# A 28-Gb/s Transmitter with 3-tap FFE and T-coil Enhanced Terminal in 65-nm CMOS Technology

Naiwen Zhou, Linghan Wu, Ziqiang Wang, Xuqiang Zheng, Weidong Cao, Chun Zhang, Fule Li, Zhihua Wang,

Institute of Microelectronic Tsinghua University Beijing China Email: wangziq@tsinghua.edu.cn

*Abstract*—This paper introduces a fully-integrated wireline transmitter operating at 28Gb/s. The transmitter incorporates a 3-tap Feed-Forward-Equalizer (FFE) with Flipflop-based delay to equalize the channel. T-coil networks are used with ESD protection circuits at transmitter's output to realize impedance matching and bandwidth enhancement. The transmitter is fabricated in 65nm CMOS technology. The measurement results show that, when the chip delivers 28Gb/s PRBS7 data over a 5cm PCB trace with a 14dB channel loss at 14GHz, the output peakto-peak jitter is 19.34ps. The power consumption is 124 mW under 1.0V supply, and the core area is 0.18 mm<sup>2</sup>.

### Keywords—SerDes; Transmitter; FFE; T-coil; High-Speed

#### I. INTRODUCTION

High-speed SerDes circuits continue to play important roles in today's wire-line communications. Over the past decades, the data rate of optical and electrical links have been pushed from kb/s toward tens of Gb/s. Such an ultra-high bandwidth inspires lots of applications, including network storage, multi-core processor with aggregate I/O bandwidth, and Big Data application. For example, 100 Gb/s Ethernet has been fully investigated [1]. These applications invoke research on high-speed transceivers.



Fig. 1. (a) Measured insertion loss of a 20-cm Rogers channel. (b) Eyediagram when applying a 30-Gb/s data into it (horizontal scale: 5 ps/div, vertical scale: 100 mV/div). (c) Single-bit response of a 40-Gb/s data passing through a 20-cm channel (horizontal scale: 20 ps/div, vertical scale: 100 mV/div).

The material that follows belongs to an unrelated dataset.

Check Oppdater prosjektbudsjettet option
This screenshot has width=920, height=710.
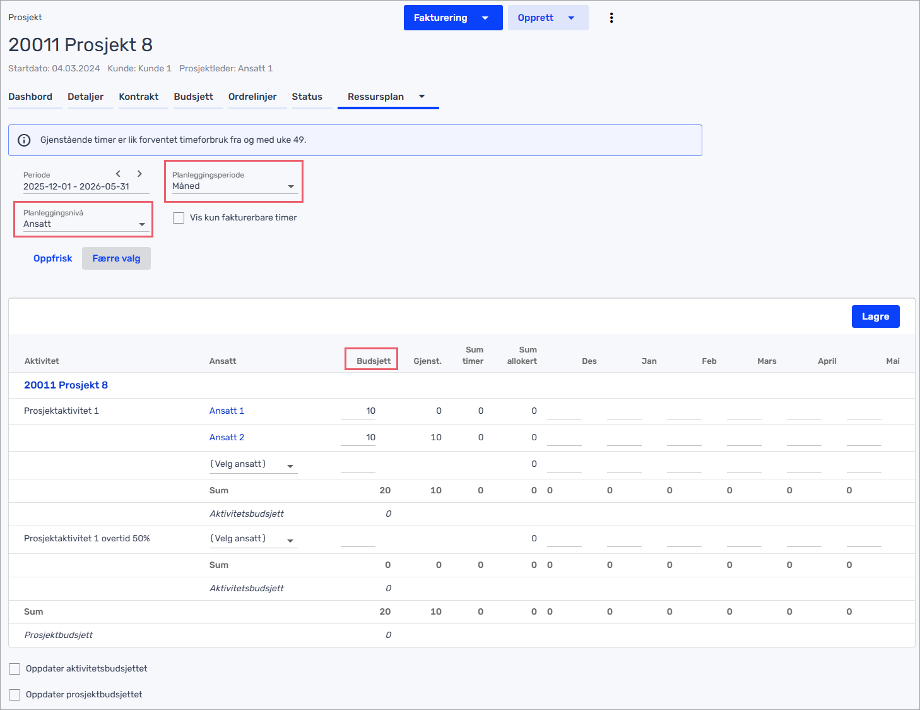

However, there are many difficulties in realizing ultrahigh speed transmitter. First of all, the channel loss at high frequency is significant, which would cause inter symbol interference (ISI) and worsen the bit error rate (BER). Fig. 1(a) shows the insertion loss of a 20-cm Rogers channel (designed as a 50  $\Omega$  transmission line). Even for such a low-loss material, a 20-cm channel still present 10dB loss at 15 GHz. Applying a 30Gb/s random data into the channel, we have a corresponding time-domain waveform at the far-end as shown in Fig. 1(b). As expected, the eye diagram is fully closed. Actually, the 30Gb/s data eye would vanish if the channel is longer than 5 cm (-12dB loss at Nyquist frequency). A single-bit response for a 20-cm Rogers channel is also introduced in Fig. 1(c). The far-end pulse is heavily attenuated and distorted [2]. What's more, the bandwidth and impedance matching at the transmitter's output are a big issue as the data rate is up to 20Gb/s. For example, the reflection and cross talk caused by impedance mismatch would further worsen the situation.

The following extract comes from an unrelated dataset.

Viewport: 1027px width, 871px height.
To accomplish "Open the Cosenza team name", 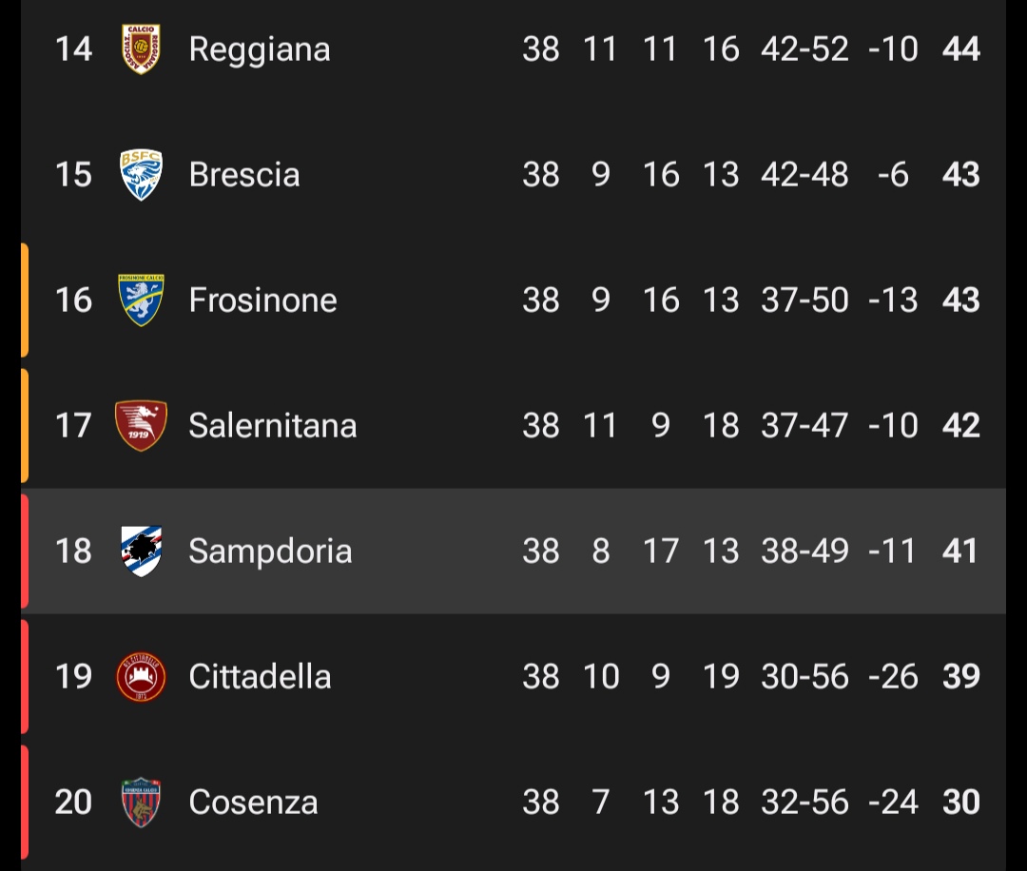I will pos(253,803).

The author presents a 5-tap FFE with LC-based delay lines to improve the bandwidth at the expense of a huge area[2]. A 1UI delay cell is achieved by using a five stage buffer chain, at a expense of a huge power consumption [3].

In proposed transmitter, a 3-tap FFE is designed to compensate the channel loss; T-coil networks are employed for impedance matching and bandwidth enhancement [4]. And a high-speed clock distribution network is used to ensure timing requirement.

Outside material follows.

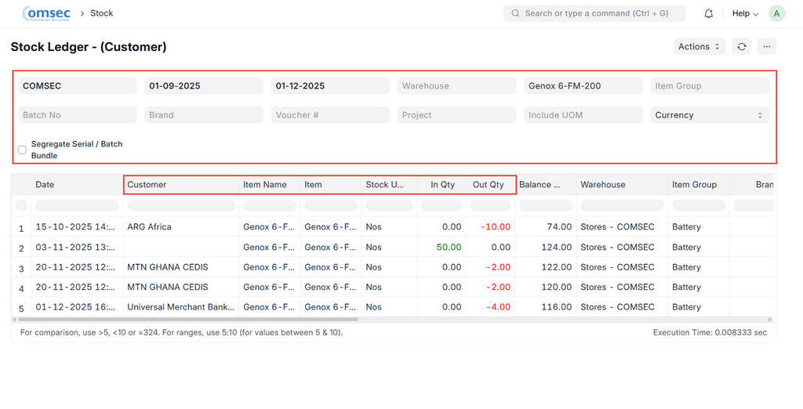Open the Currency dropdown

click(x=709, y=115)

This paper is organized as follows. Sections II presents the architecture of the transmitter, followed by the description of building blocks including the FFE with 2:1MUX, the T-coil terminal, the clock distribution network and PRBS generator. Section III reveals the experimental results, and Section IV is the conclusion.

# II. ARCHITECTURE AND CIRCUIT DESIGN

The block diagram of the transmitter with package and channel model is shown in Fig. 2.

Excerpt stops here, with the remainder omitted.